_Your task:_ Run through the records and show each line that includes the string "Share".

====================

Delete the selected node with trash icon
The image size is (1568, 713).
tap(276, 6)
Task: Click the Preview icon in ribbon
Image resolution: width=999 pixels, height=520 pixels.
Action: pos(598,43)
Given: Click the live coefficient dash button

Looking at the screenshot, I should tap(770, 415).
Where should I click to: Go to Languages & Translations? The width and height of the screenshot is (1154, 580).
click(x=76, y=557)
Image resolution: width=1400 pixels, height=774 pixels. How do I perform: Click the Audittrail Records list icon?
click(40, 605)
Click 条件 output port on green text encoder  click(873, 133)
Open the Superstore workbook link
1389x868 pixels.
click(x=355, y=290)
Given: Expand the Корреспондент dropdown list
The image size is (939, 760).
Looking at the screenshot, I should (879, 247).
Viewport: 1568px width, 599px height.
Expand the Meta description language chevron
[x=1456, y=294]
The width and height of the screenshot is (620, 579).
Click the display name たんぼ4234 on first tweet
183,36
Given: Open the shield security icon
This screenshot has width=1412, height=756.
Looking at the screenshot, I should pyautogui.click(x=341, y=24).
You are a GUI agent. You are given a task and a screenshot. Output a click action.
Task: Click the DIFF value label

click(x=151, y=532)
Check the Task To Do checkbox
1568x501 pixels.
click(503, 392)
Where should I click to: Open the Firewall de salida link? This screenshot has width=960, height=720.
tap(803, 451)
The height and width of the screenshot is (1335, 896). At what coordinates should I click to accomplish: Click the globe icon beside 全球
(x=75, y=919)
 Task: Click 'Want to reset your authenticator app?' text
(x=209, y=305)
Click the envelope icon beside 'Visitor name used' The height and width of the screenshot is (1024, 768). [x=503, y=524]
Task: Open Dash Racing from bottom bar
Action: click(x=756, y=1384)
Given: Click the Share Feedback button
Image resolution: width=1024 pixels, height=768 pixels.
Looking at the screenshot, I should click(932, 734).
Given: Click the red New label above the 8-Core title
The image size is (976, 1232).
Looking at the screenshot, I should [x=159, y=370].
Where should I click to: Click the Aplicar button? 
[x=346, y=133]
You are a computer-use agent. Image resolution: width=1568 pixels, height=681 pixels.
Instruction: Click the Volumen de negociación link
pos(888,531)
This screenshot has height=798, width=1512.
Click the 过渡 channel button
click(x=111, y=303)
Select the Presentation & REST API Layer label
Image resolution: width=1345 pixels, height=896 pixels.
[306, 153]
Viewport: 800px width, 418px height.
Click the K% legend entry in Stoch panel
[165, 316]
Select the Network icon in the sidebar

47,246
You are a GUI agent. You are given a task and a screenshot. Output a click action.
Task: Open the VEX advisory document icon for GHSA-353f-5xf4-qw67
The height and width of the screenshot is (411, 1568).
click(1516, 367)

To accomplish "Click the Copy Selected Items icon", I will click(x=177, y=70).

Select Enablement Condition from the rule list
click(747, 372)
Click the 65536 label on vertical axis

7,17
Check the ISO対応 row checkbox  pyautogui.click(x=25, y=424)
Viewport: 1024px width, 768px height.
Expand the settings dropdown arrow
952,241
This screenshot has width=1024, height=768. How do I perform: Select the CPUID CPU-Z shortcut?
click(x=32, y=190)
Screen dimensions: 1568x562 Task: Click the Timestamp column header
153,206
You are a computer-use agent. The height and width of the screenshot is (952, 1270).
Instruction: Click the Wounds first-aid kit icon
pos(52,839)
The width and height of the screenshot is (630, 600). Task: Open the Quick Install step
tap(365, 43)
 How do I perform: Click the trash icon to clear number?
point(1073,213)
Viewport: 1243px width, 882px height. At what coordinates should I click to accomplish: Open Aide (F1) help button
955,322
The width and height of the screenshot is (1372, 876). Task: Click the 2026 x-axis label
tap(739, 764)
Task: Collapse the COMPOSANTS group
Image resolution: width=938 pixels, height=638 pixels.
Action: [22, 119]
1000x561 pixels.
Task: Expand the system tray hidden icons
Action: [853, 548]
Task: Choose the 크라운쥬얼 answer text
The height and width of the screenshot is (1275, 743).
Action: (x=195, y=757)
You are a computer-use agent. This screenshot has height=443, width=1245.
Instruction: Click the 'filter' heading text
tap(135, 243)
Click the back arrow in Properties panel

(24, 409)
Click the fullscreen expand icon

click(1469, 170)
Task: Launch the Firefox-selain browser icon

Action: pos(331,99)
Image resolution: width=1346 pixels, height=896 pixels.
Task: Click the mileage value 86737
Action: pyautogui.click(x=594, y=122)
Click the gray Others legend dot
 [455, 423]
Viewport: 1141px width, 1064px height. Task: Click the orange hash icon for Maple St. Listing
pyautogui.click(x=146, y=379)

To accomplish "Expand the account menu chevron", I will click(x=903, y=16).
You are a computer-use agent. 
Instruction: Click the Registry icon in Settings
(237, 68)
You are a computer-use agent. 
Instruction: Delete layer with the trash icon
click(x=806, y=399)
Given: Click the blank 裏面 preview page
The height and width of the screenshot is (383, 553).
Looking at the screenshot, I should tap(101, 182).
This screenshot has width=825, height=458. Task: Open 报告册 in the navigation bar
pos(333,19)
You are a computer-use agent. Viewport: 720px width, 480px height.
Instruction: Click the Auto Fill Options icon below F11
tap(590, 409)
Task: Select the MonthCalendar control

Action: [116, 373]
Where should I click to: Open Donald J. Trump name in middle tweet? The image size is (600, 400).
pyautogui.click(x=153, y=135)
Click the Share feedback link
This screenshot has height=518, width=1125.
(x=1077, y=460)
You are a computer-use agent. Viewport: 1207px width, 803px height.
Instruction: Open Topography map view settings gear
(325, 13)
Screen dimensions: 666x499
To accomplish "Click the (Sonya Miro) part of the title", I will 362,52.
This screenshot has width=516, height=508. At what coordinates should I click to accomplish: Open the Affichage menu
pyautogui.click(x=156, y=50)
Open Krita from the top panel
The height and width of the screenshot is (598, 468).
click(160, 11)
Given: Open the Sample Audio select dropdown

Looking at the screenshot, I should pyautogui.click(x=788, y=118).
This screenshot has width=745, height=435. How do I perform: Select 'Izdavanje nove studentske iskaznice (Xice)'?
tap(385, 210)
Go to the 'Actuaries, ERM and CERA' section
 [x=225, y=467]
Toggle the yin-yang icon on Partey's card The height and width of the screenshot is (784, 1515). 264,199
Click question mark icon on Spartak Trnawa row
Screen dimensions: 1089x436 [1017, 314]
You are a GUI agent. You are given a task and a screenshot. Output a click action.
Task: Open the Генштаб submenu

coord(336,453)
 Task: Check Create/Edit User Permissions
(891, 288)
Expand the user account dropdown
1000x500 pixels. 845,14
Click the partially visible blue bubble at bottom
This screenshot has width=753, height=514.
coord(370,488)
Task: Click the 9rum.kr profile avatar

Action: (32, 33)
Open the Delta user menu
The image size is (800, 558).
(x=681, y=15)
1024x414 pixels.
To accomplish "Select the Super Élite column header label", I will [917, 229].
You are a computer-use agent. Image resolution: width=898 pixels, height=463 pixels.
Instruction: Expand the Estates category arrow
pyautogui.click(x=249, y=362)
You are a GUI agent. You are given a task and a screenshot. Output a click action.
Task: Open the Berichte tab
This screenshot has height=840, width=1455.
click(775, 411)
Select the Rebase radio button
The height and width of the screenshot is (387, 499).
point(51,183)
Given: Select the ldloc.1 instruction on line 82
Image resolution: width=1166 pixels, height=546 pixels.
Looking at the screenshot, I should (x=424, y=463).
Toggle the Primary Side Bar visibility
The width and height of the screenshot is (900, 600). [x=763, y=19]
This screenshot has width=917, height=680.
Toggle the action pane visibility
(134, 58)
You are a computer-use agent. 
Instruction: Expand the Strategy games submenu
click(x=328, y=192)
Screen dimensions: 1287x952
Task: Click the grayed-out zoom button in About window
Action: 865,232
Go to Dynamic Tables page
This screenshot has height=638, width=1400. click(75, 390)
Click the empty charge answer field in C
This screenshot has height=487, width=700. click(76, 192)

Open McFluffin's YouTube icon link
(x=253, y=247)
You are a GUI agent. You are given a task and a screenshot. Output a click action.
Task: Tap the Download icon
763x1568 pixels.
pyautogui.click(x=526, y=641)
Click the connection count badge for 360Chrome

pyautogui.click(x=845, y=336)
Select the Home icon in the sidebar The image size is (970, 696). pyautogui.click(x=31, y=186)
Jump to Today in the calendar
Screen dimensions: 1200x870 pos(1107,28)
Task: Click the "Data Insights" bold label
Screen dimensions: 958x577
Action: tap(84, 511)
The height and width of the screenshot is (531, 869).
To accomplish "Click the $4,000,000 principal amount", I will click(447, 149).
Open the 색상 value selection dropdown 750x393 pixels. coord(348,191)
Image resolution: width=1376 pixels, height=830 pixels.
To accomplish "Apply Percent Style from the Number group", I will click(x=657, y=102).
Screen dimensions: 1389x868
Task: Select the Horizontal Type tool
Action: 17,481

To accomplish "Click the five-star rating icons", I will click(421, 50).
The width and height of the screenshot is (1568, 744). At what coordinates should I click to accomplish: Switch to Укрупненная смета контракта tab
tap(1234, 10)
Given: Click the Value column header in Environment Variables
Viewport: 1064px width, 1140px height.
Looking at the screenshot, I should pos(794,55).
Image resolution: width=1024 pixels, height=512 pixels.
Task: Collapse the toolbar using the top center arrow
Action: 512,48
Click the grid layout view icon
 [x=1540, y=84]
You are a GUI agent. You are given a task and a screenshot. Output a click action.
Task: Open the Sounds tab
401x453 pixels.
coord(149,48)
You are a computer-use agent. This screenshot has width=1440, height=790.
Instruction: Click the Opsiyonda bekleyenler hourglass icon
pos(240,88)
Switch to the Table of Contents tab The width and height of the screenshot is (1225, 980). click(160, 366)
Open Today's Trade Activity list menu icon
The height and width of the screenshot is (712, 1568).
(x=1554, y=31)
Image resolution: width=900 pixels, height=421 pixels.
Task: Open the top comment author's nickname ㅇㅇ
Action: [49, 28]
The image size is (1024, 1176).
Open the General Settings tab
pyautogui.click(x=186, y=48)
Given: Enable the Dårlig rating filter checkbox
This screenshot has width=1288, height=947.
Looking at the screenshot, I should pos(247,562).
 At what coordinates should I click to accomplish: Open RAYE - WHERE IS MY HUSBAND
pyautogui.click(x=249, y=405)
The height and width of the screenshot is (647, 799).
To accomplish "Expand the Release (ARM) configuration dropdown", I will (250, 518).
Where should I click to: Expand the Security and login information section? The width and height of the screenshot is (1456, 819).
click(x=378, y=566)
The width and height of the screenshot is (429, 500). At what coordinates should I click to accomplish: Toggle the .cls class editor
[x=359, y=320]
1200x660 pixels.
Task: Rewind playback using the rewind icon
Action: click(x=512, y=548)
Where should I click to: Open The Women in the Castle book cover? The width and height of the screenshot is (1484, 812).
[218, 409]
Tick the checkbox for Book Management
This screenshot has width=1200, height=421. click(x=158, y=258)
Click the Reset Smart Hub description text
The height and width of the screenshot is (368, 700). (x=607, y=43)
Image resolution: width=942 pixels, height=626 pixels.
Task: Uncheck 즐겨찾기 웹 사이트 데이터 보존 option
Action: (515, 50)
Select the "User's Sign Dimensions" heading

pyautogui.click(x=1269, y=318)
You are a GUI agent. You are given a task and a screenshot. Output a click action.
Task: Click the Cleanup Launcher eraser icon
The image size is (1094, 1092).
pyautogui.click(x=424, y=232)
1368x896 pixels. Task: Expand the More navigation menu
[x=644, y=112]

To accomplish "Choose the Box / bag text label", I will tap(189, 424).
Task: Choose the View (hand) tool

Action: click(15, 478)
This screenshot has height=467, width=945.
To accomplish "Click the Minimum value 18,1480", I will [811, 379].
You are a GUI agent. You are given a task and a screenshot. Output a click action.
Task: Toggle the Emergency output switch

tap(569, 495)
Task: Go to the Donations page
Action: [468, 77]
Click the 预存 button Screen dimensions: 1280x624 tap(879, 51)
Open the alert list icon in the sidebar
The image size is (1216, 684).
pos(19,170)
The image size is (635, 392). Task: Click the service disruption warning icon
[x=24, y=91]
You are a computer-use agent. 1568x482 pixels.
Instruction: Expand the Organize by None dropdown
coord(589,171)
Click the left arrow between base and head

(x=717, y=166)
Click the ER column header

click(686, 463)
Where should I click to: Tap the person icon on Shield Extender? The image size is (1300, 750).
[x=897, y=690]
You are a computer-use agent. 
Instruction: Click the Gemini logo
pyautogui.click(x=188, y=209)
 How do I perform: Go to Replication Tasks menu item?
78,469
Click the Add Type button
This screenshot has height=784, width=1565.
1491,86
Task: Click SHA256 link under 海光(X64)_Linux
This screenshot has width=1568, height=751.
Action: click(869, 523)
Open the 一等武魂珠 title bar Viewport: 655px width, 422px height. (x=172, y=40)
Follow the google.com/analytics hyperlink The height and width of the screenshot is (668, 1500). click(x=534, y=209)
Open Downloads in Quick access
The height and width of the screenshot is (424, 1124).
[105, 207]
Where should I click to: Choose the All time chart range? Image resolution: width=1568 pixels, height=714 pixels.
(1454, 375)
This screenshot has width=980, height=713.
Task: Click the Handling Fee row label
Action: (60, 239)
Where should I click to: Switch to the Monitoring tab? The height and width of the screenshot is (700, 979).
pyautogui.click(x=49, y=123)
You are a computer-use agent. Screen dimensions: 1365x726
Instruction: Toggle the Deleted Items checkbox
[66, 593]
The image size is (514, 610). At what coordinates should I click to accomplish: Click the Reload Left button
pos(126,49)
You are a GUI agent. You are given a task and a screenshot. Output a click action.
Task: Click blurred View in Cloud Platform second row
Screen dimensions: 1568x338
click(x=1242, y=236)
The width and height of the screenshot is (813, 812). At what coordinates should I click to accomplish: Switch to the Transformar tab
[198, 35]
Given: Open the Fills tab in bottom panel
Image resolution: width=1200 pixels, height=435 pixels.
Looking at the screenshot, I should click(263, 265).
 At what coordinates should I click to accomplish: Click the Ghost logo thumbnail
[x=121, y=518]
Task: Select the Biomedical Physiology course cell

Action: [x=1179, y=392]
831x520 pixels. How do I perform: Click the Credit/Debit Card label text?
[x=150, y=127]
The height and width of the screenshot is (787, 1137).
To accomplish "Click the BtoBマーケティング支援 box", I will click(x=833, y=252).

====================

_Task output:_
Given: Click the Share Feedback button
Click the Share feedback link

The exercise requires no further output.